- Devanagari: मित्र
- Sanskrit transliteration: mitrá
- Affiliation: Varuna, Deva, Adityas
- Abode: Devaloka
- Mantra: Om Mitraya Namah
- Weapon: Sword
- Mount: Horse

Genealogy
- Parents: Kashyapa (father); Aditi (mother);
- Consort: Revati
- Children: Vashishtha and Agastya (from Urvashi); Utsarga, Arishta and Pippala (from Revati);

= Mitra (Hindu god) =

Vedic deity

Mitra (मित्र ) is a Hindu god and generally one of the Adityas (the sons of the goddess Aditi), though his role has changed over time. In the Mitanni inscription, Mitra is invoked as one of the protectors of treaties. In the Rigveda, Mitra appears primarily in the dvandva compound Mitra-Varuna, which has essentially the same attributes as the god Varuna alone, e.g. as the principal guardian of "Truth, Order". In the late Vedic texts and the Brahmanas, Mitra is increasingly associated with the light of dawn and the morning sun (while Varuna becomes associated with the evening, and ultimately the night). In the post-Vedic texts - in which Mitra practically disappears - Mitra evolved into the patron divinity of friendship, and because he is "friend", abhors all violence, even when sacred.

==Onomastics==

The Indo-Iranian common noun *mitra means "(that which) causes [-tra] to bind [mi-]", hence Sanskrit mitram, "covenant, contract, oath", the protection of which is Mitra's role in both the Rigveda and in the Mitanni treaty. In post-Vedic India, the noun mitra came to be understood as "friend", one of the aspects of bonding and alliance. Accordingly, in post-Vedic India, Mitra became the guardian of friendships. In most Indian languages, the word mitr means 'friend'. The feminine form of the word in languages like Marathi or Hindi is maitrin or mitrā.

==In the Vedas==
In the Rigveda, the oldest of the Vedic texts, Mitra is mostly indistinguishable from Varuna, together with whom Mitra forms a dvandva pair Mitra-Varuna, (Note: In Sanskrit dvandva compounds, the shorter name always appears first, regardless of seniority, hence 'Mitra-Varuna' even though Varuna is the more important of the two.) and in which Mitra-Varuna has essentially the same characteristics as Varuna alone. Varuna is not only the greater of the two, but also - according to RV 2.12 - the second-greatest of the RigVedic gods after Indra. Rigvedic hymns to Mitra-Varuna include RV 1.136, 137, 151–153, RV 5.62-72, RV 6.67, RV 7.60-66, RV 8.25 and RV 10.132. Mitra is addressed independently in one hymn only RV 3.59, where he has hardly any traits that distinguish him from Varuna, and owing to the scantiness of the information supplied in that hymn his separate character appears somewhat indefinite.Mitra as an independent personage is insignificant. ... One theory holds that the dvandvic union possibly represents an apotropaic application [of "friend"] to the otherwise frightening and dangerous Varuna."

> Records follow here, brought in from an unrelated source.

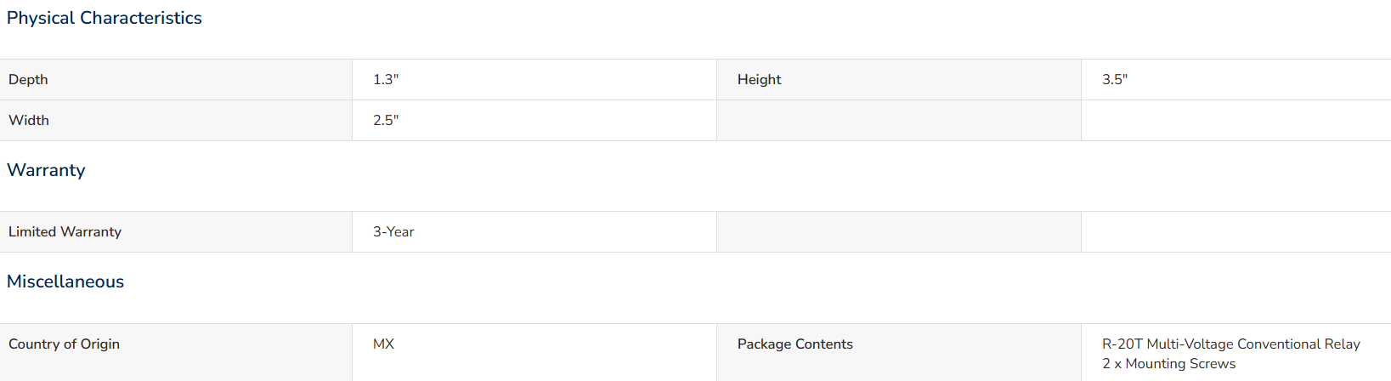Click the Physical Characteristics section heading
Image resolution: width=1391 pixels, height=381 pixels.
(x=105, y=18)
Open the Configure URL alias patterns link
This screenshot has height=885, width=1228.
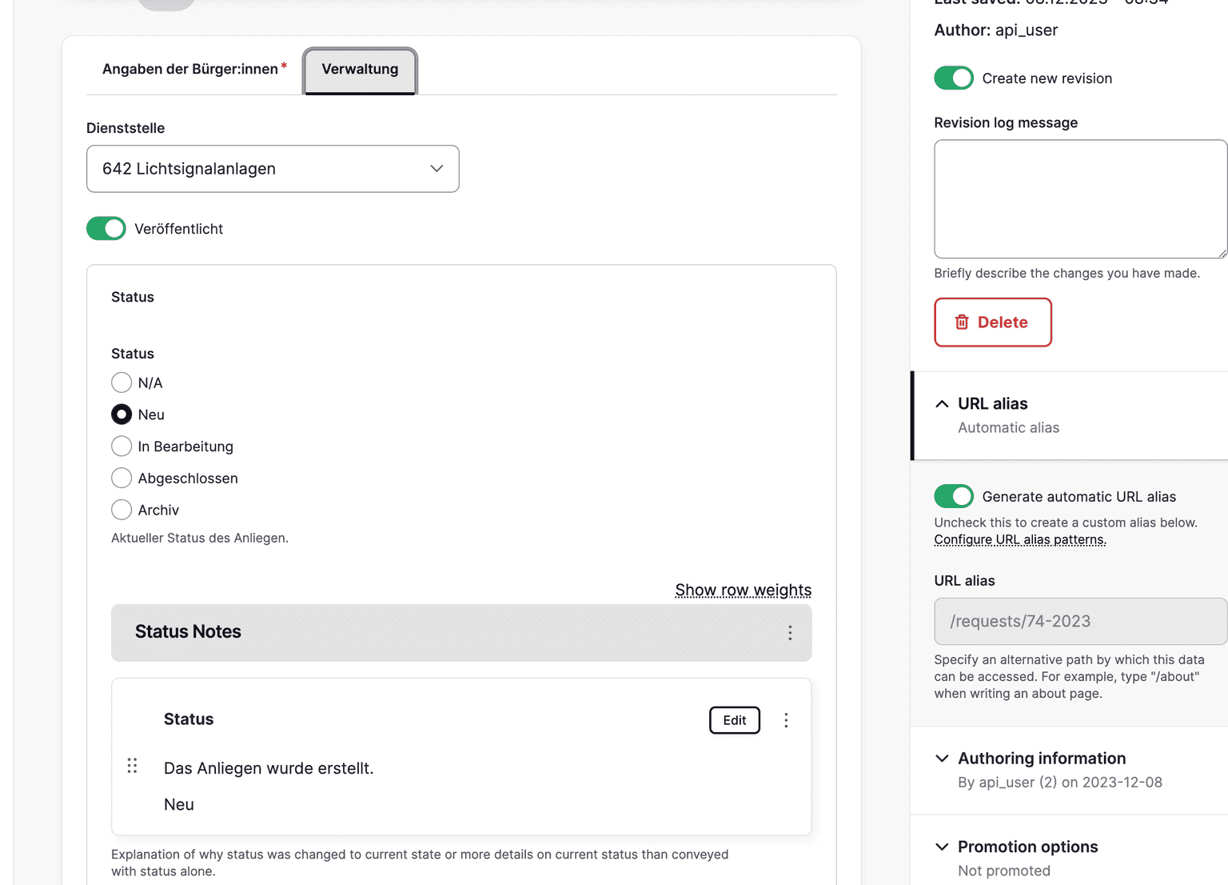pos(1019,540)
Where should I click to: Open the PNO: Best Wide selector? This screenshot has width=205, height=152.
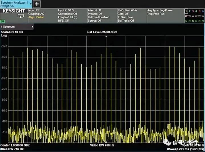coord(127,10)
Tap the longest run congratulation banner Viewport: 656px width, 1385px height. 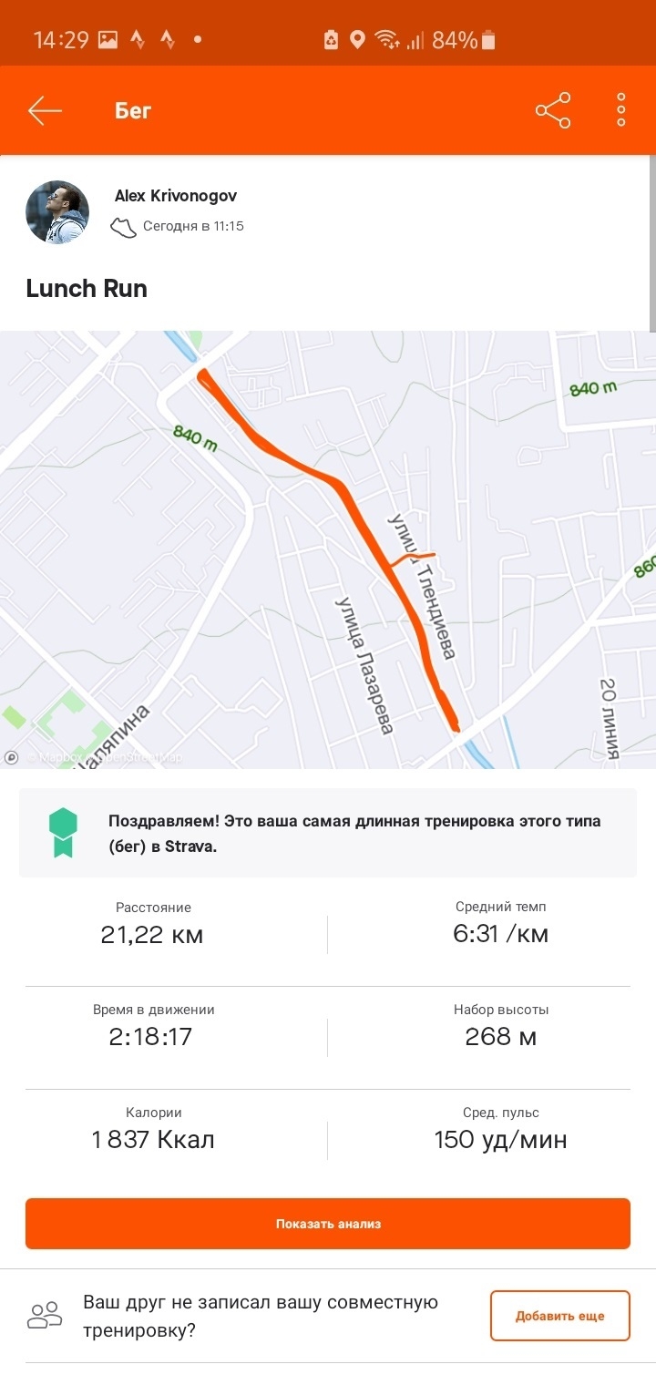click(354, 834)
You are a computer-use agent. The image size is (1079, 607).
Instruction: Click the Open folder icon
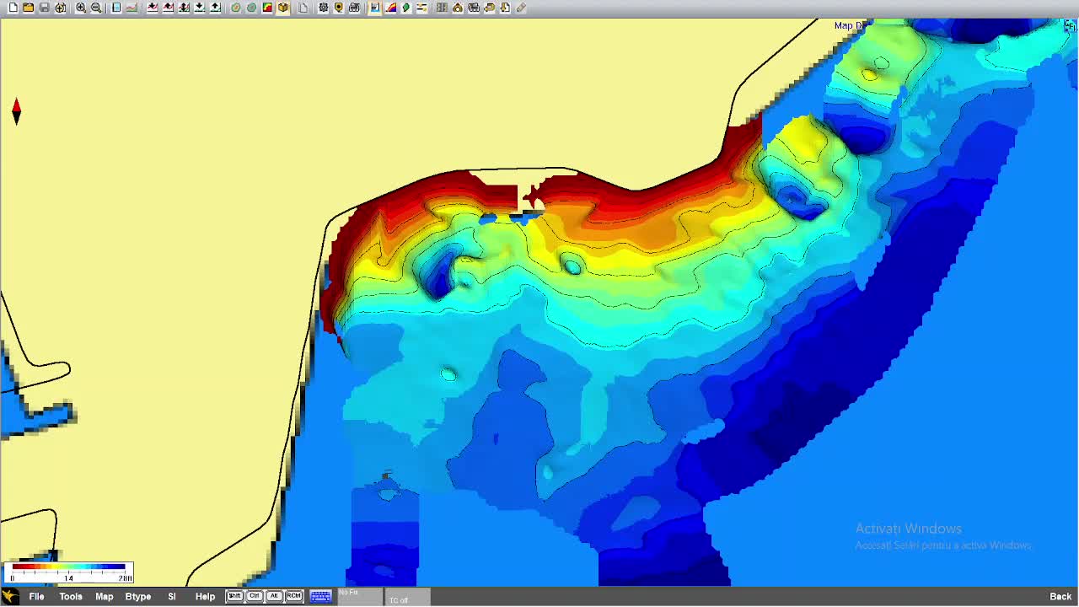(x=28, y=8)
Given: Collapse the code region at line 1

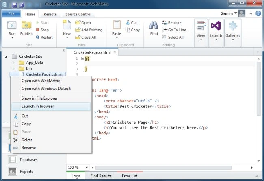Looking at the screenshot, I should tap(83, 58).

===Combined descriptions===
Mitra-Varuna are conceived as young, they wear glistening garments, are monarchs and guardians of the whole world and their palace is golden, with a thousand pillars and a thousand doors. They support (and are frequently invoked next to) heaven and earth, and the air between heaven and earth. They are lords of rivers and seas, and they send rain and refreshment from the sky.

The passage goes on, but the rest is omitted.